Directions for this task :: Locate, in the data below, the line that contains "Where should I" and the line that contains "Task: Click the CentOS 7.9.2009 OS value"; reproduce exactly those two lines and every line between them, nothing more.

Items from a dataset:
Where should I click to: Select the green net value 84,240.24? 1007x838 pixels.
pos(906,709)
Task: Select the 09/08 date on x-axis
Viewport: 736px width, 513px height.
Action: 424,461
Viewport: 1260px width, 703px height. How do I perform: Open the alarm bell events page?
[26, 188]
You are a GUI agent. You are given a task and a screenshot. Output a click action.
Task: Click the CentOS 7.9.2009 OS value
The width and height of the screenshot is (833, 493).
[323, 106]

--

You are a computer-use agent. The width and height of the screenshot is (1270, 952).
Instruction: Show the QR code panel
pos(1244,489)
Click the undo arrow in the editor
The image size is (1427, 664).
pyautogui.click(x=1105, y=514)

* * *

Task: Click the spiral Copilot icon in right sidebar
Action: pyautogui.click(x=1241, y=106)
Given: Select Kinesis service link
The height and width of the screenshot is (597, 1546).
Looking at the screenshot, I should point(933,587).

Task output ::
Where should I click to: Select the green net value 84,240.24? 1007x838 pixels.
pos(906,709)
Task: Select the 09/08 date on x-axis
Viewport: 736px width, 513px height.
Action: 424,461
Viewport: 1260px width, 703px height. How do I perform: Open the alarm bell events page?
[26, 188]
You are a GUI agent. You are given a task and a screenshot. Output a click action.
Task: Click the CentOS 7.9.2009 OS value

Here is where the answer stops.